=== Begin Enclosure ===
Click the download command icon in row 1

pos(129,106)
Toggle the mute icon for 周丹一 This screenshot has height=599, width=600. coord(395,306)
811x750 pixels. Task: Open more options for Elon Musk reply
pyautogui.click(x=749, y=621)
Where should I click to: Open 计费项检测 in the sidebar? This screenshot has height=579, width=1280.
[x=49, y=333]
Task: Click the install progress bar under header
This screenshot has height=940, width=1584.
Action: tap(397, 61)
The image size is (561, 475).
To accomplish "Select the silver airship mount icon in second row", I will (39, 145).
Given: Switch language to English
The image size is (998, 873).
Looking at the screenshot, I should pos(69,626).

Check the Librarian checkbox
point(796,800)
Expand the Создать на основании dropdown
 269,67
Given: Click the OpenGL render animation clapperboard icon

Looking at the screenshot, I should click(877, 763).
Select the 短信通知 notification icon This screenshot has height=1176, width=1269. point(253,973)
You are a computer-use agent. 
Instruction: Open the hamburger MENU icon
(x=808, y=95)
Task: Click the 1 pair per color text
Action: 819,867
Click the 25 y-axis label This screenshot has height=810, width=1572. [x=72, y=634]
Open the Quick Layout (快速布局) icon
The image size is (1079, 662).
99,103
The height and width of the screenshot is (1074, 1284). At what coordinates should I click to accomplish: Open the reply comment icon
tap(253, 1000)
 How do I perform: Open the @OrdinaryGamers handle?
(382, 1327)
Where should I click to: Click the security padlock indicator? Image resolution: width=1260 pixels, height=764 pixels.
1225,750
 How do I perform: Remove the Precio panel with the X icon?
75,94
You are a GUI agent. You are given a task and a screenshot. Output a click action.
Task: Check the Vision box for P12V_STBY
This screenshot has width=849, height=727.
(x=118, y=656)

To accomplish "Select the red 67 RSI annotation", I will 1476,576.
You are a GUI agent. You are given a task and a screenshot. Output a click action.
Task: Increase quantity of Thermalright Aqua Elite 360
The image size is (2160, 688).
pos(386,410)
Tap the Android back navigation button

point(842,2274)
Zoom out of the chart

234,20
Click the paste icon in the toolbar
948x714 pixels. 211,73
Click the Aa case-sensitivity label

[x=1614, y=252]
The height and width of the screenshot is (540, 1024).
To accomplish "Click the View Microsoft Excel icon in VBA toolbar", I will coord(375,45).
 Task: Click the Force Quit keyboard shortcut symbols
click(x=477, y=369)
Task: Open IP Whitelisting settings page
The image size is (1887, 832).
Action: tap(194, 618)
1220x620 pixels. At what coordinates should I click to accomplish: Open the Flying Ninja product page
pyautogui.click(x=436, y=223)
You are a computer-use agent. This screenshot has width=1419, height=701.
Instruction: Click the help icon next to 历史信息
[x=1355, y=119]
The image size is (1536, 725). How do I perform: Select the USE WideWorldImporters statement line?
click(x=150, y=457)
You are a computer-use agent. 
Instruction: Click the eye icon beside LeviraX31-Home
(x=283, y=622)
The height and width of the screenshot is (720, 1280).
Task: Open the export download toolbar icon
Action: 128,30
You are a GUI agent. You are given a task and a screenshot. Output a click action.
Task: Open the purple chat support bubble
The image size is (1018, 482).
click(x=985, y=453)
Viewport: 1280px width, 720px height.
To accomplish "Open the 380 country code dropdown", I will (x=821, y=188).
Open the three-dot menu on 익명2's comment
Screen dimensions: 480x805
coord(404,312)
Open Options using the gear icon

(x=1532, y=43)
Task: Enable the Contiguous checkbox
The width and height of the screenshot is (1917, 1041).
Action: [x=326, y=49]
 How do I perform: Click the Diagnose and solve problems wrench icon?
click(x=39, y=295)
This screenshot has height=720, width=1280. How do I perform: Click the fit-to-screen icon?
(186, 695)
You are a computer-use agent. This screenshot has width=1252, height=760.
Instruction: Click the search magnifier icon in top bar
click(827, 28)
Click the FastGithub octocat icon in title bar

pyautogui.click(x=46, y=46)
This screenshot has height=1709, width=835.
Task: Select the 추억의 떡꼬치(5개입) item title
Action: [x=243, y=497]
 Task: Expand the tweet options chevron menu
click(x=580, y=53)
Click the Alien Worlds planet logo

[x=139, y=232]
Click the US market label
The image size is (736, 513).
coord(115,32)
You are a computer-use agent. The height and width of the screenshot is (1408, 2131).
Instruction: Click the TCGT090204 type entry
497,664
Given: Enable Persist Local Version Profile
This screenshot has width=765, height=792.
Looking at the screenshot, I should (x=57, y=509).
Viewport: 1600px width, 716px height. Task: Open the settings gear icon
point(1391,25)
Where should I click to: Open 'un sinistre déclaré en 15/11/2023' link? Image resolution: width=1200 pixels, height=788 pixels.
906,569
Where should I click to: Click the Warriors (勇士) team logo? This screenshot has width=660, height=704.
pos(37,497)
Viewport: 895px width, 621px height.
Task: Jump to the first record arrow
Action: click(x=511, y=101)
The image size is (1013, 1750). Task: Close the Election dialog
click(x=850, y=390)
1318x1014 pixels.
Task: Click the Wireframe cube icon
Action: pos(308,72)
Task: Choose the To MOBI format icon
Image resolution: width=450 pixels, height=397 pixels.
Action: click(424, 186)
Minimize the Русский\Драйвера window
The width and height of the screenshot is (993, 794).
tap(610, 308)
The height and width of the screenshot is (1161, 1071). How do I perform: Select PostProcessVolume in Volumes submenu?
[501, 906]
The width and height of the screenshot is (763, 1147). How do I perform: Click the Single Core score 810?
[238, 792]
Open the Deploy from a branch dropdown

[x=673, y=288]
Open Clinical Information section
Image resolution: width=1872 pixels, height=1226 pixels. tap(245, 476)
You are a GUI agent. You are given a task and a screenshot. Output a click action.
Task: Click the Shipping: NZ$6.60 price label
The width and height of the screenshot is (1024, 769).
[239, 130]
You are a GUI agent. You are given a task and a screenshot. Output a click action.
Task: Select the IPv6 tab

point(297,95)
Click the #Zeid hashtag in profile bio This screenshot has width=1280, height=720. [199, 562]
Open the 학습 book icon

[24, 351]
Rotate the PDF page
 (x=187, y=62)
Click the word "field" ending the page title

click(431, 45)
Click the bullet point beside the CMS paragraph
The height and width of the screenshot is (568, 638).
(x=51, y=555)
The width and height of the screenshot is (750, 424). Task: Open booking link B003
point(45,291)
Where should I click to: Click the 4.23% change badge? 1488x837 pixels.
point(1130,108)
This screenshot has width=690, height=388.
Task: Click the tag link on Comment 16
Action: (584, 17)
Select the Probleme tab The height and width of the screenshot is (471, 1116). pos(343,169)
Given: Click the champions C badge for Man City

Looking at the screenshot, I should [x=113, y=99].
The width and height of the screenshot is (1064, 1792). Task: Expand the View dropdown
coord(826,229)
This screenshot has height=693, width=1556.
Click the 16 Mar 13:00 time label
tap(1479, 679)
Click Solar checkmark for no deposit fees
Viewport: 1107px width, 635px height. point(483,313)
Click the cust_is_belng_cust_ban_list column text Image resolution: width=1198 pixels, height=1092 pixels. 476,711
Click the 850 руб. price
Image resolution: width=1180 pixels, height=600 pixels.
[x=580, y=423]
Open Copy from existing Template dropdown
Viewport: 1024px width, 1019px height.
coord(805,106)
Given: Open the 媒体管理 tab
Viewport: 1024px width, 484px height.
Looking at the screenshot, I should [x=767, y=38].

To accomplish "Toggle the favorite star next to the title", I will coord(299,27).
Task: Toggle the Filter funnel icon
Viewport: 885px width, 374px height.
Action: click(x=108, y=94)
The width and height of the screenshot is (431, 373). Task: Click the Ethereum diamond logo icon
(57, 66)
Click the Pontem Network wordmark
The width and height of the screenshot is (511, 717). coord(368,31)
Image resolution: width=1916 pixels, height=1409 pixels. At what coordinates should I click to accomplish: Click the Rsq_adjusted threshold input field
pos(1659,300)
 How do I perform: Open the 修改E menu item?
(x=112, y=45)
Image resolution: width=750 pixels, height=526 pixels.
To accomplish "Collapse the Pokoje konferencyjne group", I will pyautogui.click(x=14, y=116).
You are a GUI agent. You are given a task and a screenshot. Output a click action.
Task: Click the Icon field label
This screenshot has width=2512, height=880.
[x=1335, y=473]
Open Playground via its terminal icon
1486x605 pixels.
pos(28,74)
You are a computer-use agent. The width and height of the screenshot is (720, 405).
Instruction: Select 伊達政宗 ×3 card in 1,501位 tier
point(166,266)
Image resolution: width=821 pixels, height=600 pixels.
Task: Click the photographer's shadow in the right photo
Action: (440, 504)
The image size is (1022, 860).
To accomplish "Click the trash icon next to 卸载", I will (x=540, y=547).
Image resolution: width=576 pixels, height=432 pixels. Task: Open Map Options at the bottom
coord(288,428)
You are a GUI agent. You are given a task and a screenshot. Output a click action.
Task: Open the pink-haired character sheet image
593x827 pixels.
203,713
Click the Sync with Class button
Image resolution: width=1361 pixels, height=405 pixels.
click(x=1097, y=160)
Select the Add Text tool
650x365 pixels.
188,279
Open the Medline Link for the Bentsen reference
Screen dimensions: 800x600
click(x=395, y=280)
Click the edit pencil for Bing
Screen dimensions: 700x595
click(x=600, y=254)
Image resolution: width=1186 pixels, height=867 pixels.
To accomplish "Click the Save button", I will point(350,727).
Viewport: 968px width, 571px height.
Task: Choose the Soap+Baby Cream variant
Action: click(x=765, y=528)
=== End Enclosure ===
**WORK ORDER:** Repeat exactly, and only, the lines from the line containing "Task: Open the pink-haired" through the last line of the records above, both included.

**EXERCISE RESPONSE:**
Task: Open the pink-haired character sheet image
593x827 pixels.
203,713
Click the Sync with Class button
Image resolution: width=1361 pixels, height=405 pixels.
click(x=1097, y=160)
Select the Add Text tool
650x365 pixels.
188,279
Open the Medline Link for the Bentsen reference
Screen dimensions: 800x600
click(x=395, y=280)
Click the edit pencil for Bing
Screen dimensions: 700x595
click(x=600, y=254)
Image resolution: width=1186 pixels, height=867 pixels.
To accomplish "Click the Save button", I will point(350,727).
Viewport: 968px width, 571px height.
Task: Choose the Soap+Baby Cream variant
Action: click(x=765, y=528)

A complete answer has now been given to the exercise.